Единственное, что в этот момент связывало меня с реальностью, – леденящий пальцы холод стакана с мохито. Белые огоньки закружились безумным, нескончаемым хороводом, и, когда из них, рассекая пространство, вырвались ослепительные лучи, весь зал очнулся и пришел в движение.
Прерывистое и ритмичное биение усиливалось. Звук становился громче. Сердце колотилось как заведенное. Все сильней и сильней. Свет моргал. Пол качался. Голова пошла кругом, ладони вспотели, и я почувствовала, что если сейчас же не сяду, то упаду в обморок.
Я попыталась выбраться из плотного кольца людей, но совершенно не понимала, куда идти, меня оттесняли все глубже, в самый эпицентр танцевального водоворота.
С трудом удерживая стаканы в руках, я едва не облила пивом одного парня. Он с неприязнью оттолкнул меня, и рослая черноволосая девица, на которую я налетела, зло пихнула в плечо. Ноги стали ватными. Какой-то здоровяк схватил меня за локоть и потащил.
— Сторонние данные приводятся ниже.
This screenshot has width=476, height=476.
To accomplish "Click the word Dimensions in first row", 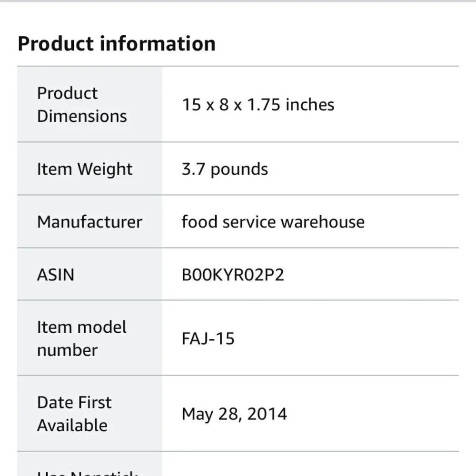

Пиво все же разлилось, а из остатков мохито выпала трубочка.
– Эй, ты че? – услышала я за плечом знакомый голос. – А ну отвали.
– А что она у тебя пьяная по всему залу болтается? Забирай ее отсюда.
Здоровяк грубо толкнул меня прямо на Артема, и пиво выплеснулось ему на рубашку.
– Ты правда пьяная? – Артем подхватил меня, вырвал из рук пластиковый стакан и бросил прямо на пол, а стеклянный запросто сунул кому-то по дороге.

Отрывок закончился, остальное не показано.